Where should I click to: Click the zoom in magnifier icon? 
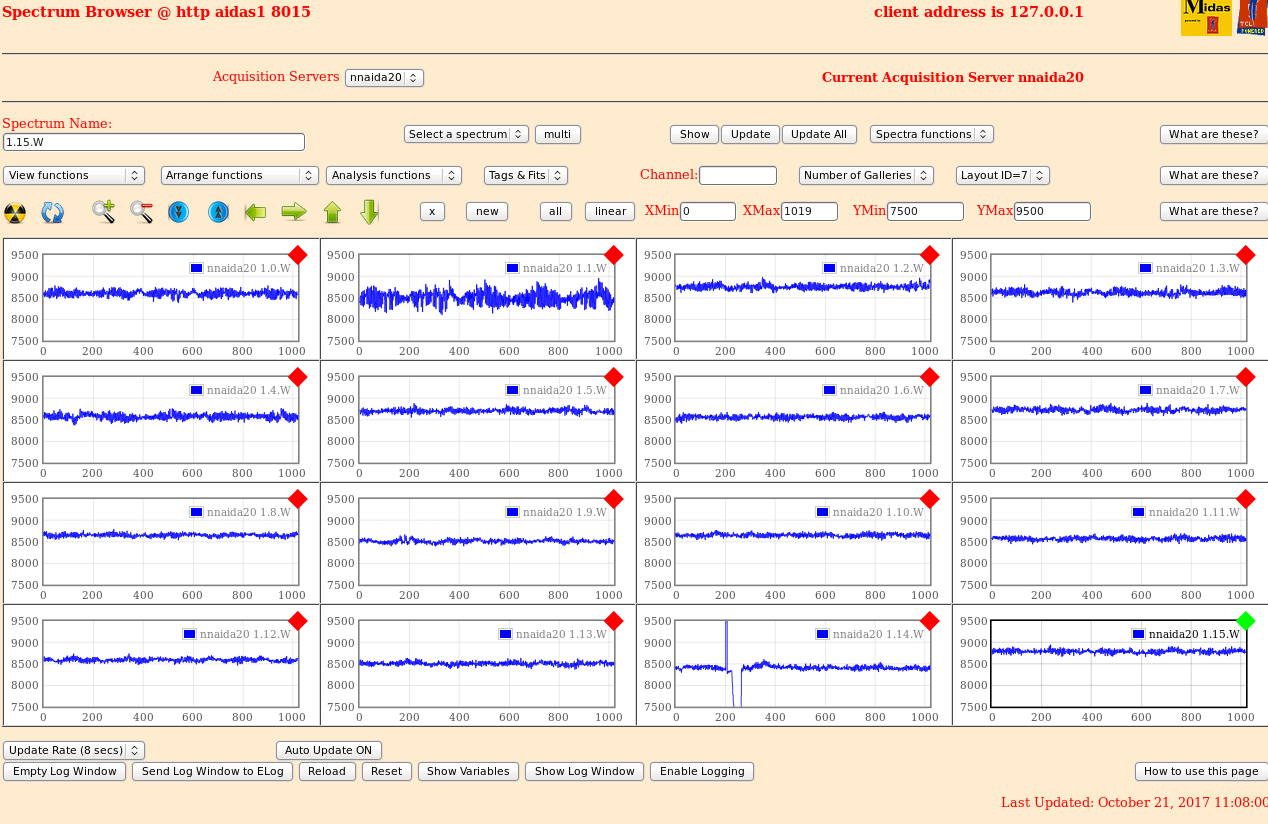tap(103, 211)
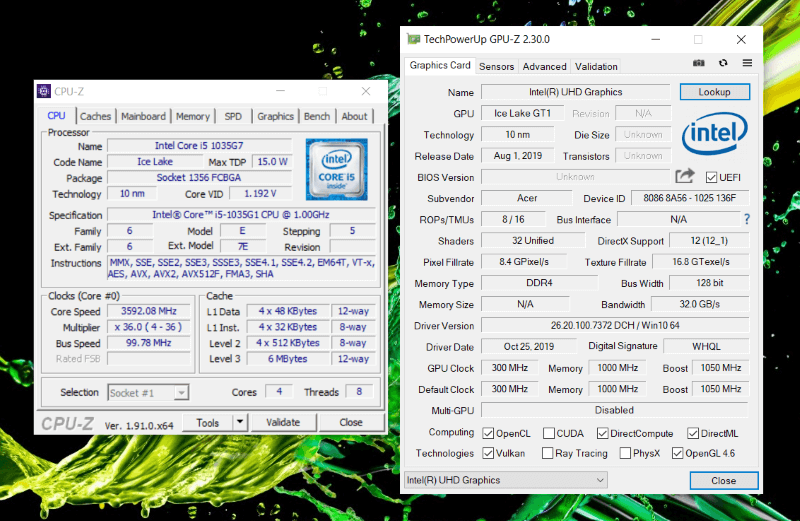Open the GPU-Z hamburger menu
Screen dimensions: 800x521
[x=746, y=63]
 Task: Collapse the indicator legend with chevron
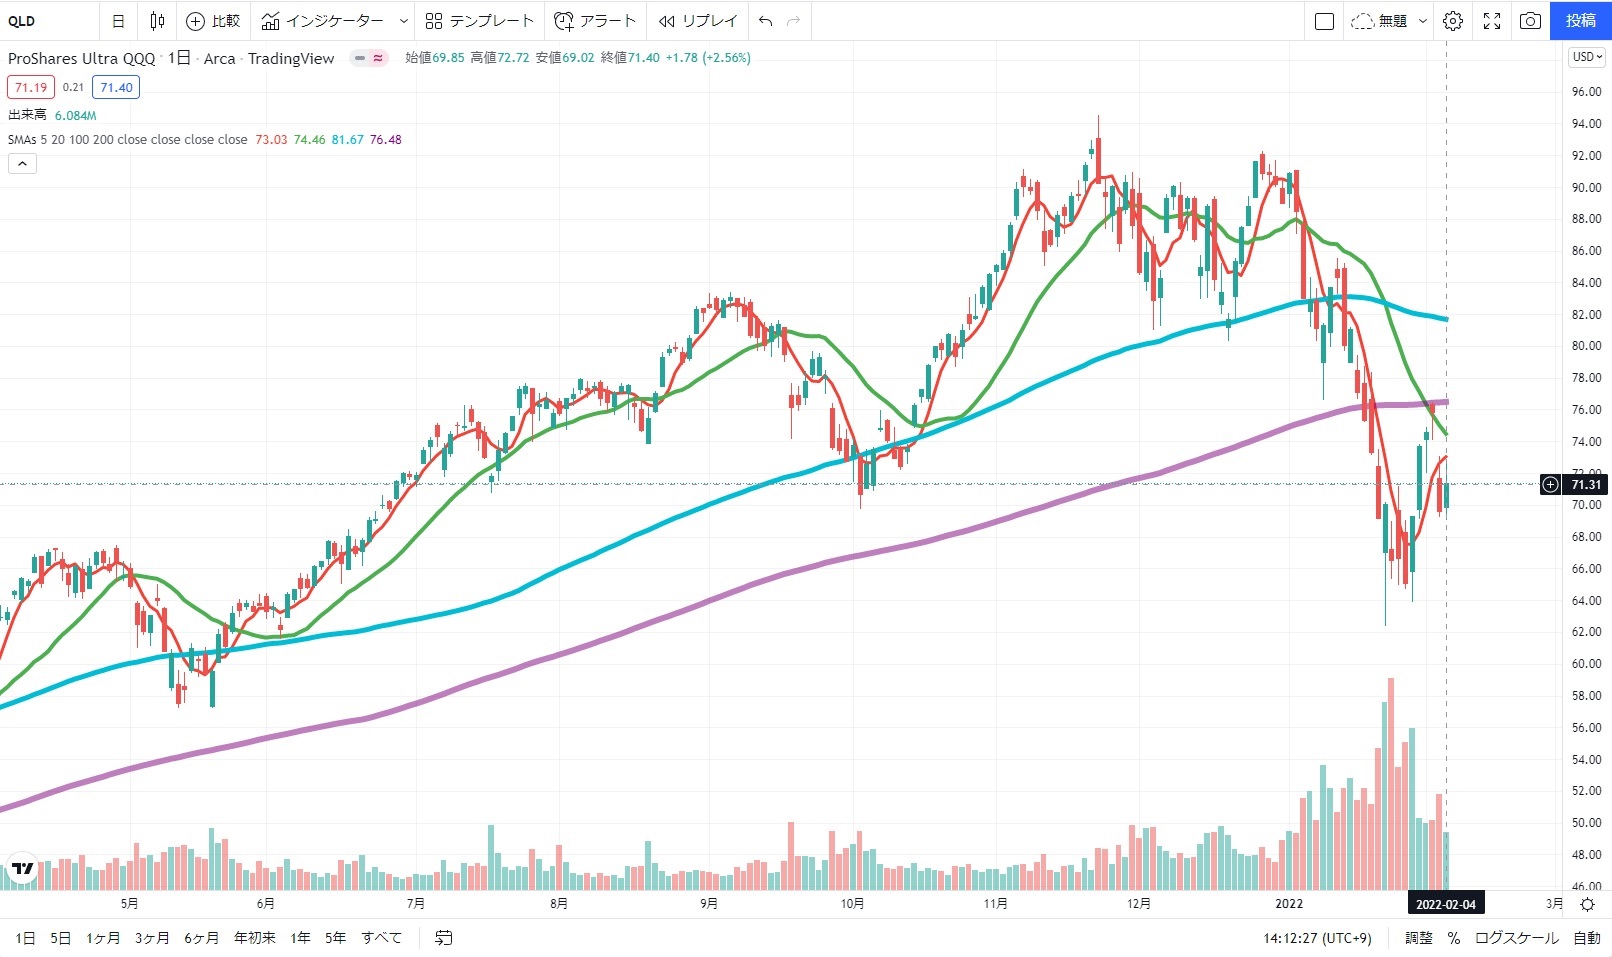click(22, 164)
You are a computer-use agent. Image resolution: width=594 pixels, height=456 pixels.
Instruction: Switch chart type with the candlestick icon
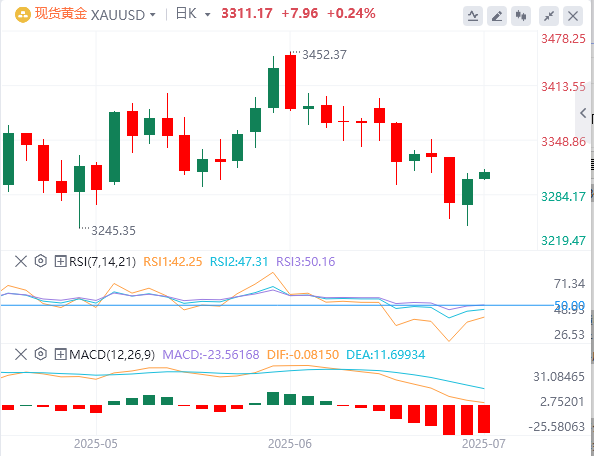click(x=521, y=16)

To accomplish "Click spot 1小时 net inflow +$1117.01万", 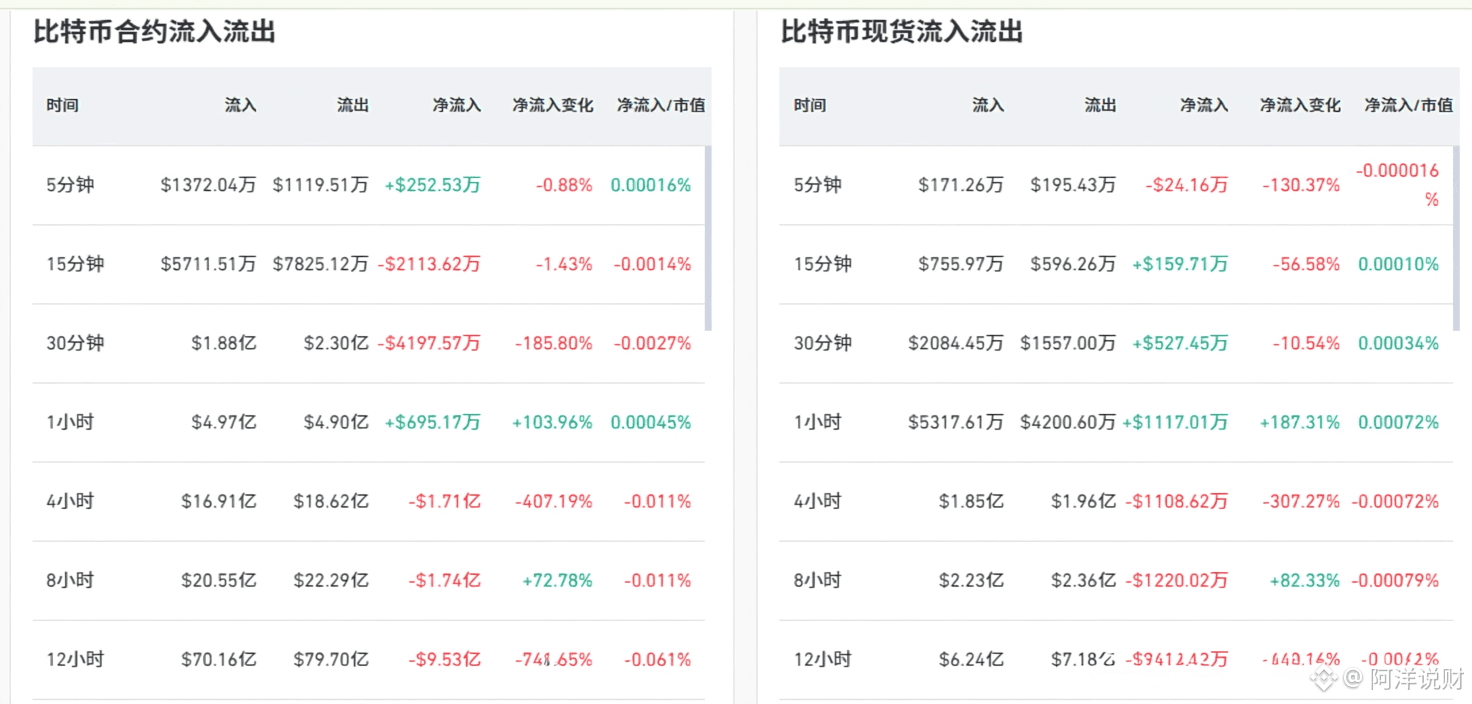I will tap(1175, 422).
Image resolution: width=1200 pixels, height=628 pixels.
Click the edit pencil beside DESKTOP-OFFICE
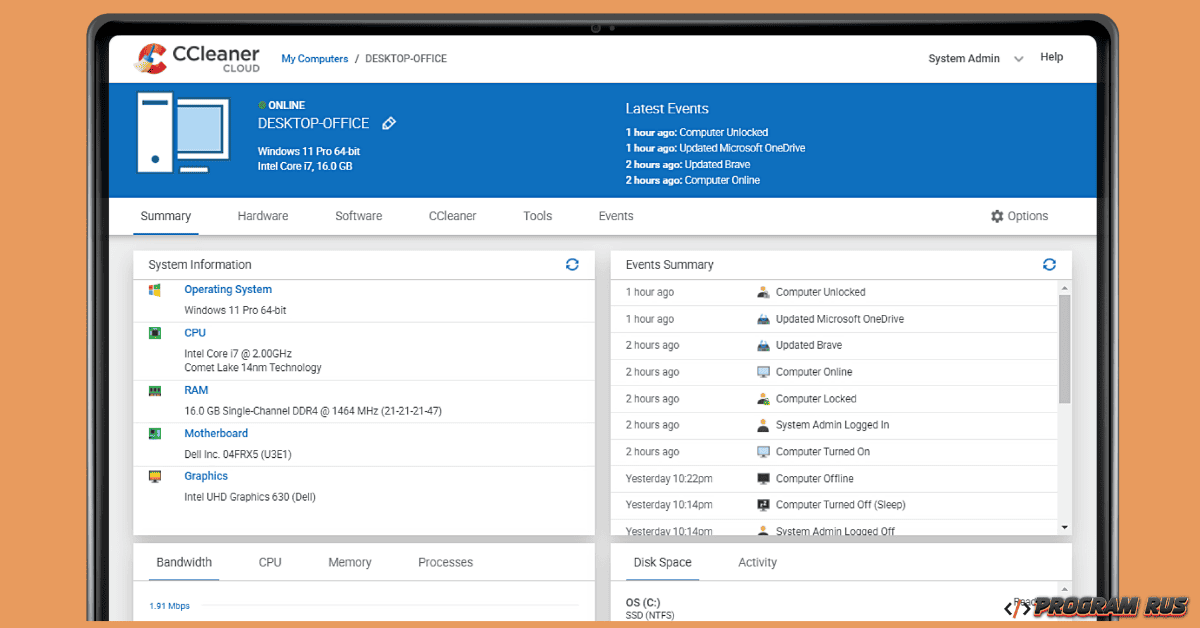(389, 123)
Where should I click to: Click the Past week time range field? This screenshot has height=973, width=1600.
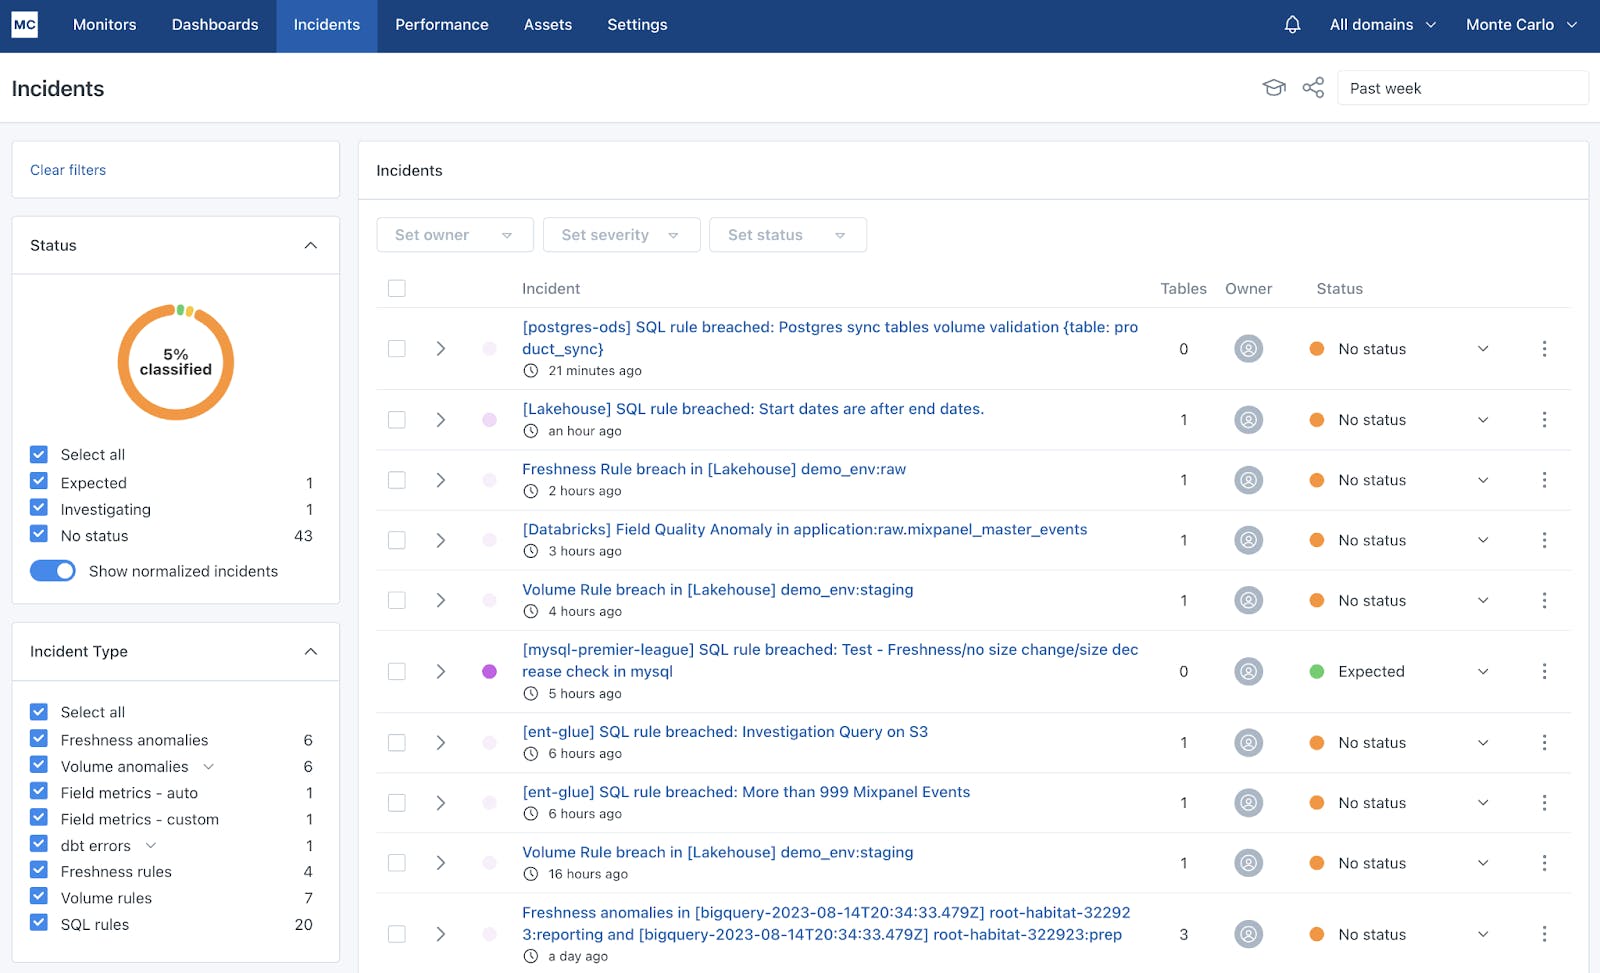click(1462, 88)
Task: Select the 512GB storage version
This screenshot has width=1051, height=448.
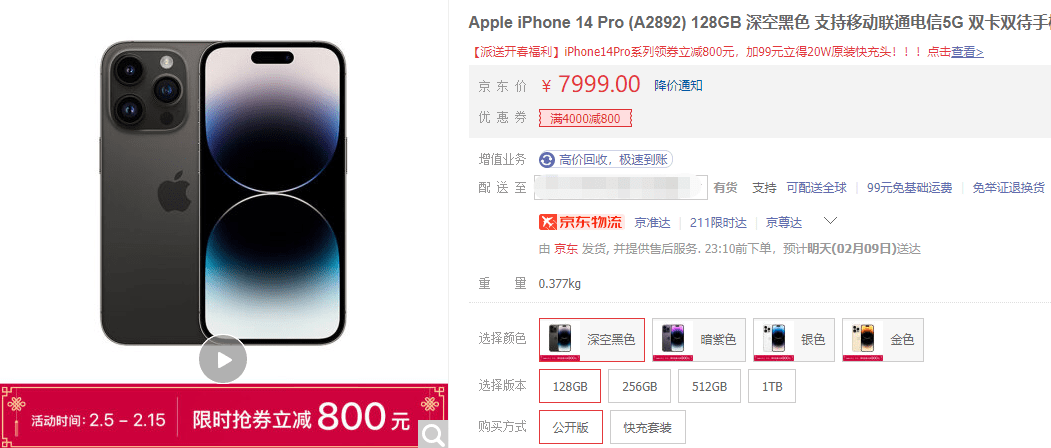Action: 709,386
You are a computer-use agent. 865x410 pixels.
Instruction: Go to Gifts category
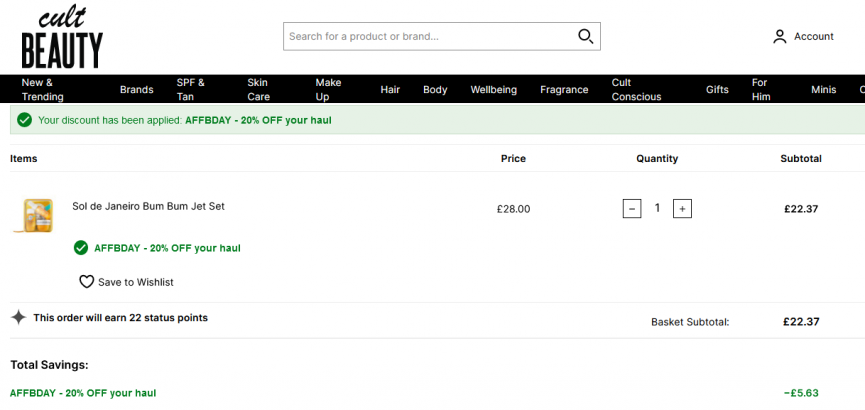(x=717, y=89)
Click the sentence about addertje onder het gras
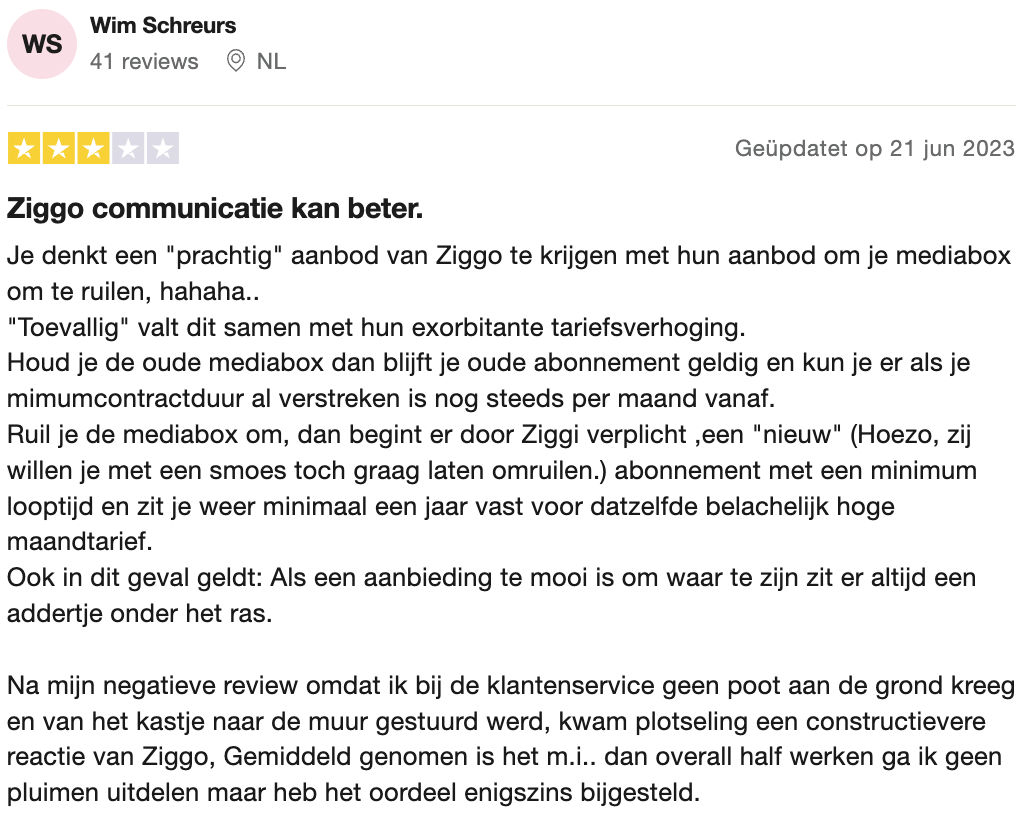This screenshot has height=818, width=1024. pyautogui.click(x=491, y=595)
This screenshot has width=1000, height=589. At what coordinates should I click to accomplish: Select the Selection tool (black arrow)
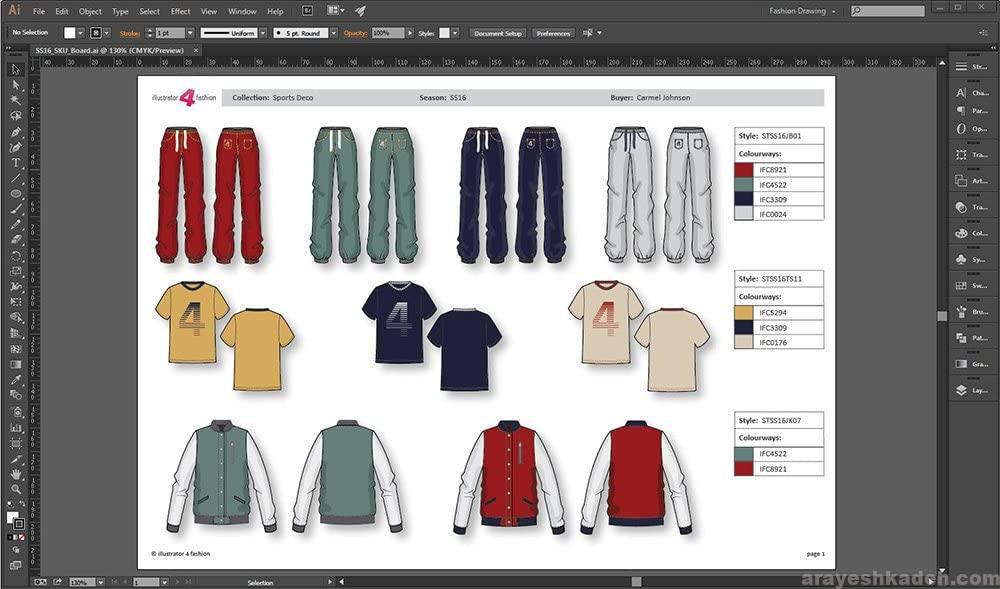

________________________________________

» **HOW TO COMPLETE THIS TASK**:
Looking at the listing above, count every line in which the string "resolution" appears, and give only that count.

» **COMPLETED TASK**:
2